Принц с сомнением всмотрелся в молодое, но грубое лицо прачки, пытаясь определить степень угрозы. «Если судить по рукам, – и он с невольным уважением посмотрел на эти замечательные орудия труда, – оплеухи у нее должны быть тяжелые»…
Не открываясь от своей работы, прачка еще раз коротко поймала его взгляд – словно комара прибила на щеке.
«…Впрочем, я еще не видел ЛЕГКИХ оплеух» – закончил Принц свою мысль.
– А-а.. хм… Что это вы делаете? – наконец решился он заговорить.
Прачка остановилась, вытерла рукавом пот со лба и коротко хохотнула. – Х-ха!
– А ты как думаешь, кросавчег? – басовито, но дружелюбно проговорила она. – Вишь, стираю вот.
– Да, но почему в молоке? – Принц подошел поближе. – И разве вам не больно? Оно же кипит на огне! – с участием спросил он.
– Больно, не больно – работы довольно, – отозвалась прачка веселой скороговоркой и показала здоровые зубы, такие же крупные, как и ее руки. В углу рта у нее был зажат пучок булавок. – Я прачка-белостирка, набело стираю! Без молока нельзя.
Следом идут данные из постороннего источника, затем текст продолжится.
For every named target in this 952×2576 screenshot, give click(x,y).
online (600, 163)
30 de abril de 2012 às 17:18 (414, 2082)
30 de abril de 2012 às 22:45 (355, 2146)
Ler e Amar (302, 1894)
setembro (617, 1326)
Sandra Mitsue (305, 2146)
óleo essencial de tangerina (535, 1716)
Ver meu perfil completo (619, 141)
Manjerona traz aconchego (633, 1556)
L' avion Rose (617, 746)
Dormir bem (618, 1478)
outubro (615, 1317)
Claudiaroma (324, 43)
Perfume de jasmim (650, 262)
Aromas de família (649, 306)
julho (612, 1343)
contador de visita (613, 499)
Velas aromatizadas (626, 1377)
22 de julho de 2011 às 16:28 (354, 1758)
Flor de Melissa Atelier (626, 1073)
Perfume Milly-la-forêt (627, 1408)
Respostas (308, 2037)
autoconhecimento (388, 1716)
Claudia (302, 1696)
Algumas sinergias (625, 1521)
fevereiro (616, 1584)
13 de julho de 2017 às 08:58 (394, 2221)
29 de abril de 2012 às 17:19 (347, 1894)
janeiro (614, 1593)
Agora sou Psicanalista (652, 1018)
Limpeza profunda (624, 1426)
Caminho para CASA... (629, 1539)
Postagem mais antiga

– Набело? А что, можно стирать еще и начерно? – удивился Принц. – Как на контрольном диктанте первый раз пишут?
– Про дишканты я не знаю ничего, а вот начерно – глянь, там вон, Сидора косая рейтузы стирает, – и она коротко ткнула своим гигантским пальцем куда-то вглубь большой и гулкой квартиры. Оттуда раздавался монотонный плеск белья, и хриплый женский бас тянул печальную песню по-китайски.
– В тазу с чернилами? – недоверчиво улыбнулся Принц.
– В бочке с дегтем! – то ли в шутку, то ли так сказала бело-прачка и, одарив Принца невыразительным взглядом лучистых голубых глаз, вернулась к своей работе.
Принц уже раздумывал, что наверное лучше последовать за красным пальцем и посмотреть удивительную Сидору, а заодно углубиться подальше в спасительную теплую вонь квартиры, чем выйти опять на мороз тем же путем, как его внимание привлекла еще одна странность.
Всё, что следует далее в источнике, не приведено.